Он фыркнул, словно она задала самый глупый вопрос на свете.
— Что-что. Подарим. У неё юбилей скоро, шестьдесят лет. Отличный повод. Мама сказала, чтобы мы подарили этот кухонный комбайн. Сразу один большой, солидный подарок от семьи, и не надо голову ломать с мелочёвкой.
«Мама сказала, чтобы мы подарили». Эта фраза, произнесённая как нечто само собой разумеющееся, зацепилась в сознании Юли острым крючком. Не «давай подарим», не «как ты думаешь?», а приказ, спущенный сверху и ретранслированный её мужем. Она медленно отложила книгу на столик. Вечер перестал быть томным. В воздухе повисло то едва уловимое напряжение, которое всегда предшествует буре.
Память услужливо подбросила картинку месячной давности. Такой же вечер. Только тогда день рождения был у её матери. Юля крутилась по квартире, выбирая между кашемировой шалью и дорогими французскими духами, которые мама давно хотела. Она спросила у Андрея, будет ли он участвовать. Он, не отрываясь от танкового сражения на экране монитора, буркнул что-то про непредвиденные расходы на машину. Она не стала настаивать. Купила духи сама. А вечером, когда она набирала номер матери, чтобы поздравить, она протянула ему телефон. «Скажи маме пару слов, ей будет приятно». Андрей отмахнулся. «Ой, да потом. Занят я, не видишь?» Он так и не позвонил. Ни в тот вечер, ни на следующий день. Просто забыл. Или, что было ещё хуже, просто не счёл нужным.
Юля подняла глаза на мужа. Он всё ещё стоял с телефоном, и на его лице уже начало проступать лёгкое раздражение от её молчания.

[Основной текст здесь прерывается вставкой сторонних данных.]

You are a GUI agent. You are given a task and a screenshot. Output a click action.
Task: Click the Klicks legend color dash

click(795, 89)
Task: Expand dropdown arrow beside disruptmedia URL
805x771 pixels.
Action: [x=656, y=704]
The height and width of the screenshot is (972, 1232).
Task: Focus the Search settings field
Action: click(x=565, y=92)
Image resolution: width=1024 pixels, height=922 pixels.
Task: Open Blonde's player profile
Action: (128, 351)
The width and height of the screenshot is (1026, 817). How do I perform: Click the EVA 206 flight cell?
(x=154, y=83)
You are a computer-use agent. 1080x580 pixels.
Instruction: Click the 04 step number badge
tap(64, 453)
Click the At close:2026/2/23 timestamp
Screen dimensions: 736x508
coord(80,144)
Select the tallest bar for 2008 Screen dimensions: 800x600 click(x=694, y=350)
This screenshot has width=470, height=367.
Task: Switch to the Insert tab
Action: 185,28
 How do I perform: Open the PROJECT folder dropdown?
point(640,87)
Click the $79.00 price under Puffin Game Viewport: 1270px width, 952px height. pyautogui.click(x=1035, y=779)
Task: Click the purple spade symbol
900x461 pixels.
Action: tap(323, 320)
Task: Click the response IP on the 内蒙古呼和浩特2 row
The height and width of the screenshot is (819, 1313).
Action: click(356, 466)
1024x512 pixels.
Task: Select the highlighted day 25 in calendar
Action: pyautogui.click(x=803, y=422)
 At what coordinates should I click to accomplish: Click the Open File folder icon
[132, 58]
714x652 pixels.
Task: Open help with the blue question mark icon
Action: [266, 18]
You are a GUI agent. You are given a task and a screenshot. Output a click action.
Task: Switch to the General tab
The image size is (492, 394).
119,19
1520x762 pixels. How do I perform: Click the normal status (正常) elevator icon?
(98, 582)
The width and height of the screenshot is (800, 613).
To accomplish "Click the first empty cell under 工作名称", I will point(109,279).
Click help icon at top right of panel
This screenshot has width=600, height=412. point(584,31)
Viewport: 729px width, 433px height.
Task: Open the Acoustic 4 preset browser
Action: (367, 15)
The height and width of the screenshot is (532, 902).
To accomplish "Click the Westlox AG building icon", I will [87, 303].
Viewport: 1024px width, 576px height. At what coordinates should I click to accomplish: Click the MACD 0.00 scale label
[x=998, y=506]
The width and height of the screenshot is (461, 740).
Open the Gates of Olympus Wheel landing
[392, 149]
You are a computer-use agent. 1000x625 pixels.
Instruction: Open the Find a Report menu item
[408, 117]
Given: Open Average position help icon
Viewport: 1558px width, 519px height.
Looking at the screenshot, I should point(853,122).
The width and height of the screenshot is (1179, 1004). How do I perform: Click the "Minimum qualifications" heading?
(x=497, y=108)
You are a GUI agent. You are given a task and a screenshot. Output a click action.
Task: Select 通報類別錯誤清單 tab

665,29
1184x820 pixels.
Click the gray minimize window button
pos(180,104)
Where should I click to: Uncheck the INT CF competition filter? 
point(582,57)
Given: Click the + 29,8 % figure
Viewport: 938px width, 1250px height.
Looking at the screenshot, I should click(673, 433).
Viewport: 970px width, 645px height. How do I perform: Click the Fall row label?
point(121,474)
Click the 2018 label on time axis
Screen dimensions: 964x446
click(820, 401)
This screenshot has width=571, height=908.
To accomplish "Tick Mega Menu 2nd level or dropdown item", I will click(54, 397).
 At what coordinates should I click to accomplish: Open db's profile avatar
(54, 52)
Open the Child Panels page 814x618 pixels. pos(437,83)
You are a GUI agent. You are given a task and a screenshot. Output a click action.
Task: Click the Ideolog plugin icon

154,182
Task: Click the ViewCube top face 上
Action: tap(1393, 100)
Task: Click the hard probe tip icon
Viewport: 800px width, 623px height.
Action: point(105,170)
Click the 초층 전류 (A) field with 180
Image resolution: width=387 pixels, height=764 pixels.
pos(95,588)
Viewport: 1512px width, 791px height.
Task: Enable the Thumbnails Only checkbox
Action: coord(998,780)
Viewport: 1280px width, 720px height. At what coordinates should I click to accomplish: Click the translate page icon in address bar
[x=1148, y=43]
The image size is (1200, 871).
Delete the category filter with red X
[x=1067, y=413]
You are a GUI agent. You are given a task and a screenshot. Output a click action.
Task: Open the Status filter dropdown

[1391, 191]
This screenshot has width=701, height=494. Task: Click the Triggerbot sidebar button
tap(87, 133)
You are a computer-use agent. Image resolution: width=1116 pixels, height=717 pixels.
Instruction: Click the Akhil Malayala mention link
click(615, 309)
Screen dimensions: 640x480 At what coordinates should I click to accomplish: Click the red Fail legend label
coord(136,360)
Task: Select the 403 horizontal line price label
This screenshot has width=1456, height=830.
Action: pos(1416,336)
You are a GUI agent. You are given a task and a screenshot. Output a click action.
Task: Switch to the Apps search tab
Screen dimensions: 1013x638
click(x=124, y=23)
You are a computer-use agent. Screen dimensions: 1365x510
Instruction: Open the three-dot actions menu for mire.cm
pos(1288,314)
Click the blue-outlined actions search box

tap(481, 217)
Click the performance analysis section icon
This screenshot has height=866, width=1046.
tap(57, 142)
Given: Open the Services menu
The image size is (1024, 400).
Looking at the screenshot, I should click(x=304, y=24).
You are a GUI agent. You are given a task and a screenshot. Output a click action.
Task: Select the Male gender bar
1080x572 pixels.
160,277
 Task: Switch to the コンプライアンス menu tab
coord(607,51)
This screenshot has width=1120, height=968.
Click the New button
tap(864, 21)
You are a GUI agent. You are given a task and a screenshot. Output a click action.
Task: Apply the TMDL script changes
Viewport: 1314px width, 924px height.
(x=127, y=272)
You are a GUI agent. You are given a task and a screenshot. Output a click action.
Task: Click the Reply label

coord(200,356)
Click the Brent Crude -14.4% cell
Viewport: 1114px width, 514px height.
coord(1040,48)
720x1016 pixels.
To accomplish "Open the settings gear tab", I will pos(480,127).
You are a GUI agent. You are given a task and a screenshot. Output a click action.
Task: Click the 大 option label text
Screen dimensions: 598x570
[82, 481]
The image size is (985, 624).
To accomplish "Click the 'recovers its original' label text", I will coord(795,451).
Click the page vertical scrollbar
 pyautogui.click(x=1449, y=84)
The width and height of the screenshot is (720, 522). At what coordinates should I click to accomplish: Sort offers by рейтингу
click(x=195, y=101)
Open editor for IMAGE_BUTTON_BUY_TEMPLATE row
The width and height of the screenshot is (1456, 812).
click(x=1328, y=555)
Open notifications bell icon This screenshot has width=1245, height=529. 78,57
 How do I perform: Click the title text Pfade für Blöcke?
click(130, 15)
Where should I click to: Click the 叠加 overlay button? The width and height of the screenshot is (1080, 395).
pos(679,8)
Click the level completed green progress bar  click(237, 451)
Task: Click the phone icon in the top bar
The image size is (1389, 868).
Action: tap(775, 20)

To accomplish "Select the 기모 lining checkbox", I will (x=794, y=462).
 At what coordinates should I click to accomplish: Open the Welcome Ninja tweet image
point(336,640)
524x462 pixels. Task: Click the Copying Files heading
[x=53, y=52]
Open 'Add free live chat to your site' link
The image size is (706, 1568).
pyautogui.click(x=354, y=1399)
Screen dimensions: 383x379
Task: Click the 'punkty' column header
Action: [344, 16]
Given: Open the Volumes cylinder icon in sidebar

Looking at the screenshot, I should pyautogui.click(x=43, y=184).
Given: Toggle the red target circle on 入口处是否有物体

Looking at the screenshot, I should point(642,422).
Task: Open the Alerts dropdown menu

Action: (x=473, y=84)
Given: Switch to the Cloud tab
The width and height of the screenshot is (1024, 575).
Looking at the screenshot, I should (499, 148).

— Андрей, а ты помнишь, когда был день рождения у моей мамы? — тихо спросила она.
Он нахмурился, его мозг явно пытался обработать этот неожиданный и, с его точки зрения, совершенно неуместный вопрос. Он напряг память, и на его лице отразился сложный мыслительный процесс.
— Ну… был вроде недавно. И что? При чём тут вообще это?
И в этот момент внутри Юли что-то щёлкнуло. Холодно и окончательно. Как затвор винтовки.
— При том, — отчеканила она, и в её голосе появилась новая, незнакомая ему твёрдость металла, — что уважение, милый мой, должно быть взаимным. Это улица с двусторонним движением, а не твой личный автобан.
Он непонимающе уставился на неё, его уверенность начала давать первую трещину.
— Ты о чём сейчас?
— Я о том, что твоя мать, Тамара Павловна, получит от меня на свой юбилей ровно то же самое, что моя мать получила от тебя на свой день рождения. — Юля сделала короткую, звенящую паузу, глядя ему прямо в глаза. — Ни-че-го. Хочешь сделать маме дорогой подарок? Прекрасное желание. Покупай. На свои. А меня и мои деньги в свои семейные хотелки, пожалуйста, больше не впутывай. Лавочка закрыта.
Она спокойно взяла свою книгу, открыла на том месте, где остановилась, и демонстративно углубилась в чтение, показывая всем своим видом, что разговор для неё окончен. Но она знала, что для Андрея он только начинался.
Тишина, последовавшая за её словами, была плотной и тяжёлой, как мокрое сукно. Андрей не сразу нашёл, что ответить. Он просто смотрел на жену, на эту до смешного демонстративную позу — прямая спина, подбородок чуть вверх, взгляд, упёртый в страницы книги, которую она, конечно же, не читала. Его мозг, привыкший к простому и понятному мироустройству, где его желания были законом, отказывался принимать новую реальность. Он несколько раз моргнул, словно пытаясь смахнуть наваждение.
Воздух вокруг него, казалось, загустел, стал тяжелее. Он не кричал. Он начал говорить ниже, с давлением, тем тоном, которым обычно усмиряют неразумных детей или капризных подчинённых.
— Ты сейчас серьёзно? Ты решила поиграть в обиженную из-за какой-то ерунды? Это же моя мать. У неё юбилей. Это не просто день рождения, это дата!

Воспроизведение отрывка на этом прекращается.